- [Stored data]:
%%
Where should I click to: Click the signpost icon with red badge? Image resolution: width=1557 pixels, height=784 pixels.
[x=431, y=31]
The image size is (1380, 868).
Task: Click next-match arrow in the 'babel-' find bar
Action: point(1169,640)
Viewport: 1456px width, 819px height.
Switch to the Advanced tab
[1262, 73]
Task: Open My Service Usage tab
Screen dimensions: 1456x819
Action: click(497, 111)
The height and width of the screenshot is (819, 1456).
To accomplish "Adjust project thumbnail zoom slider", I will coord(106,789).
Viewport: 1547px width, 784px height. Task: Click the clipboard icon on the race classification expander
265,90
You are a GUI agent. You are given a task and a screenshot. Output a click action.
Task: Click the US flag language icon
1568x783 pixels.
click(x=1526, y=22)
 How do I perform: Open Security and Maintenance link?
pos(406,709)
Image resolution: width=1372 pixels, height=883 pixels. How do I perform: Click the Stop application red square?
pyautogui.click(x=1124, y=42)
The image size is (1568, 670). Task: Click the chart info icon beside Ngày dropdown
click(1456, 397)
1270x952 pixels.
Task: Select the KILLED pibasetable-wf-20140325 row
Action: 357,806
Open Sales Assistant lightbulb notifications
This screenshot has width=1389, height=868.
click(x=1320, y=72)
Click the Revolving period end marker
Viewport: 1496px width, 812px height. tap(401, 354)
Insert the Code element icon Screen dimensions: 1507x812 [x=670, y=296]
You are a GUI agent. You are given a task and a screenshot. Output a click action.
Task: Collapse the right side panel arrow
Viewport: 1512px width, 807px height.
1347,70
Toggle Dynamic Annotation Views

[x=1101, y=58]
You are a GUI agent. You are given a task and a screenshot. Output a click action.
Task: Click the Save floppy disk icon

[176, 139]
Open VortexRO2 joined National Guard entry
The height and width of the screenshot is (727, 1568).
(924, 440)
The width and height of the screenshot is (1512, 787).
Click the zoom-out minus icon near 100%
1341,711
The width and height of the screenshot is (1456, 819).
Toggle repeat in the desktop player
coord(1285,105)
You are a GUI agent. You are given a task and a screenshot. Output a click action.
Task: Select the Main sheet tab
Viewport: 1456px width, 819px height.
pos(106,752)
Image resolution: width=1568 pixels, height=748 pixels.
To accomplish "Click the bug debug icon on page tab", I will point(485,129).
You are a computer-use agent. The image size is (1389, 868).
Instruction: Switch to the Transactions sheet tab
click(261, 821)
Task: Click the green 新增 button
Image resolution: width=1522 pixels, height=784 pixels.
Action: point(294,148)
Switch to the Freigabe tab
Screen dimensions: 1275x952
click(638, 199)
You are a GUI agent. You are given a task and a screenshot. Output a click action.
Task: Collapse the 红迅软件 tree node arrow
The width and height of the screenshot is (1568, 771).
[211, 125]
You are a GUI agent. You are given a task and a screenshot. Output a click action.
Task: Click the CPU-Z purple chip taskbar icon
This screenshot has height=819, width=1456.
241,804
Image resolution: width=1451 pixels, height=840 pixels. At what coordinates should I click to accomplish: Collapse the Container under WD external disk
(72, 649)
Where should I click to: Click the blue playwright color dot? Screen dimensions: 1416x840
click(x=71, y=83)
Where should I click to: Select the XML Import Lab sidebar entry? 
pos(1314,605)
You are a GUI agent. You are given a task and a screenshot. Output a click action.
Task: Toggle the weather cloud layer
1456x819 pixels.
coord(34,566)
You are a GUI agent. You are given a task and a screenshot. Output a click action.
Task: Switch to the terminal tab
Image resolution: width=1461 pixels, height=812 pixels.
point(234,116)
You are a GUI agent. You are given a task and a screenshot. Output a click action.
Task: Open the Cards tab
%%
- [What you are asked to do]:
Select every line in the material above where the string "will" occurs, and copy it.

- [Your solution]:
To accomplish "Adjust project thumbnail zoom slider", I will coord(106,789).
To accomplish "Click the bug debug icon on page tab", I will point(485,129).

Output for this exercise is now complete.